In her talk Cheryl outlined a number of findings related to the use of music therapy for different conditions and also gave a number of recommendations for future studies as they aim to reach the gold standard of evidence based treatment. The findings related to both music medicine and music therapy practices – the distinguishing feature of the latter being the presence of a trained music therapist and the evolution of a relationship between patient and therapist. I will outline the findings below:

1)      Music for heart disease. There were 23 trials identified by the review. Music therapy was found to consistently lower heart rate, respiration, systolic and diastolic blood pressure, anxiety, pain, and to enhance quality of life.

2)      Music for ventilated patients. Eight trials were identified. Music therapy was found to lower heart rate, respiration rate, and anxiety.

3)      Music for end of life care. Five studies were identified which have included to date 175 patients. Music therapy was found to improve quality of lfe.
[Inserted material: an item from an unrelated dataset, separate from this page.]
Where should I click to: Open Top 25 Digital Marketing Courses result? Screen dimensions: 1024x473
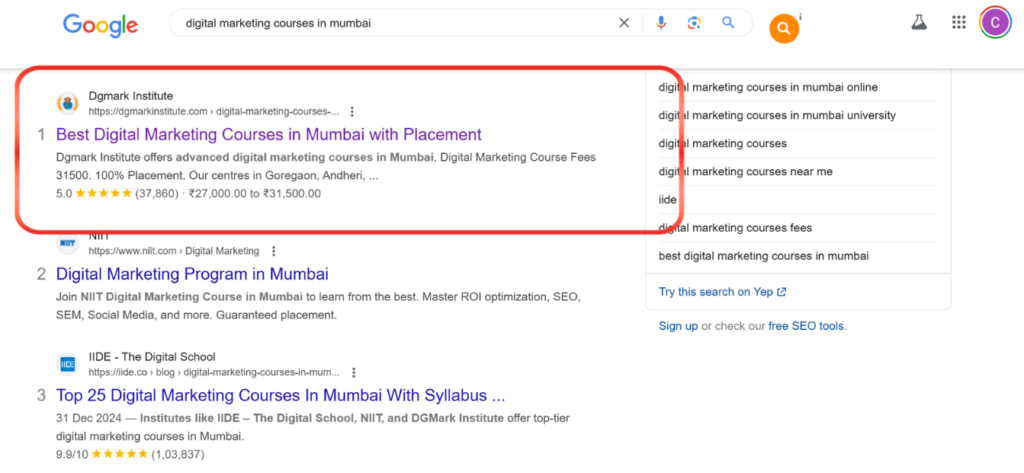point(281,396)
4)     Music for acquired brain injury. Seven studies with 184 participants were identified, although these typically included a range of therapeutic interventions. Music therapy was associated with improving gate velocity, stride length and stride symmetry,

5)      Music in oncology. The largest group of trials at 29 were found in this category, comprising over 1880 patients. Music therapy was found to reduce heart rate, lower respiration rates, blood pressure, and to reduce pain and improve quality of life.
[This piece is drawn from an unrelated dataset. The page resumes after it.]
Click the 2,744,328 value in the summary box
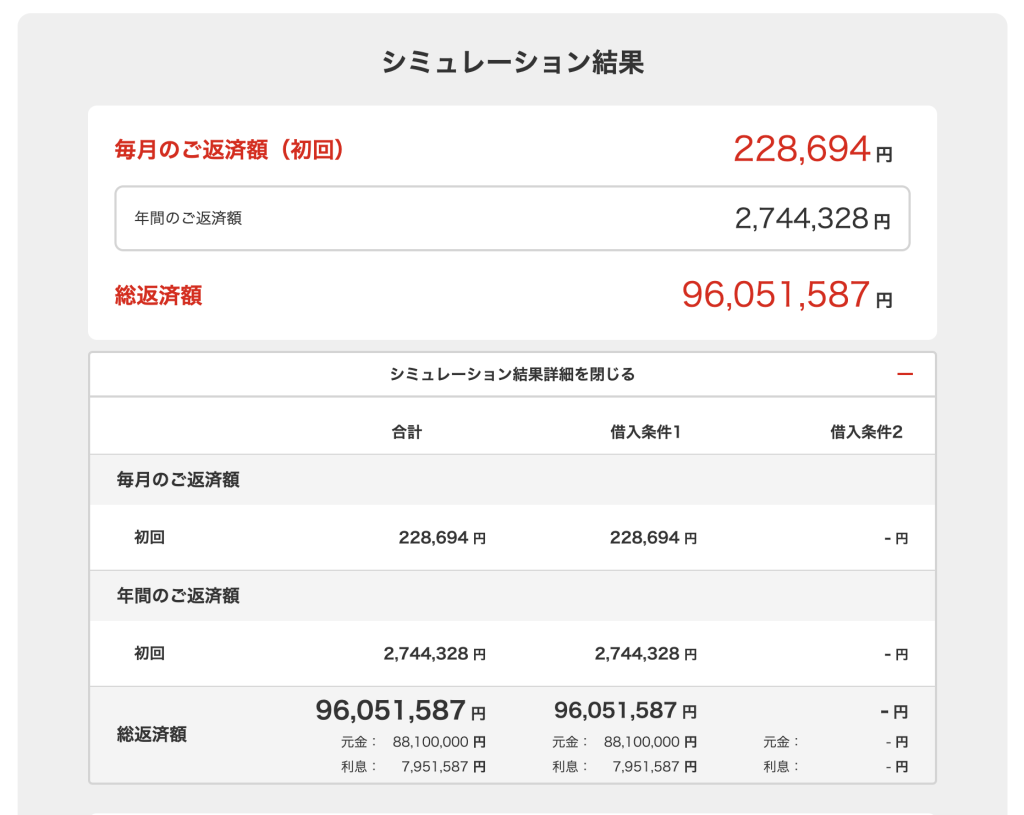This screenshot has height=815, width=1024. point(802,218)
In terms of the future Cheryl emphasised the need for more randomised control trials in music therapy. She also stated that it was important to distinguish between music medicine and music therapy, and to not generalise results across the two fields. Therapists need to more actively address the issue of placebo effects and question the functional component to their therapy; at this point it is almost impossible to ascertain the independent effects of the human component for example vs. the music. Other suggestions went as follows:

  • More clearly define ‘patient preference’ in a valid way
  • Be consistent in reporting patient variables, such as age, cultural background, musical training, locus of control, preferred coping strategy etc.
  • Investigate delivery treatment issues, such as dosage, frequency, timing, and length, in order to give translational information for clinical practice
  • Consider using formalised decision trees for individualised but clinically relevant treatment
  • Consider the effect of treatment on conditions for which there is virtually no literature (e.g. HIV, PTSD, Postnatal depression)
  • Weigh up therapy in terms of the big issues, such as length of survival, cost effectiveness and patient compliance
  • Look into music therapy as a prevention aid for medical conditions such as anxiety and weight loss.

In short – there was a lot of advice! She was like a whirlwind of information. I have rarely had such a hand cramp from writing in just 30 minutes! But it was all extremely insightful. I hope that those in the field rise to the challenge of taking on some of these issues and continue to bring music therapy to the forefront of clinical treatment.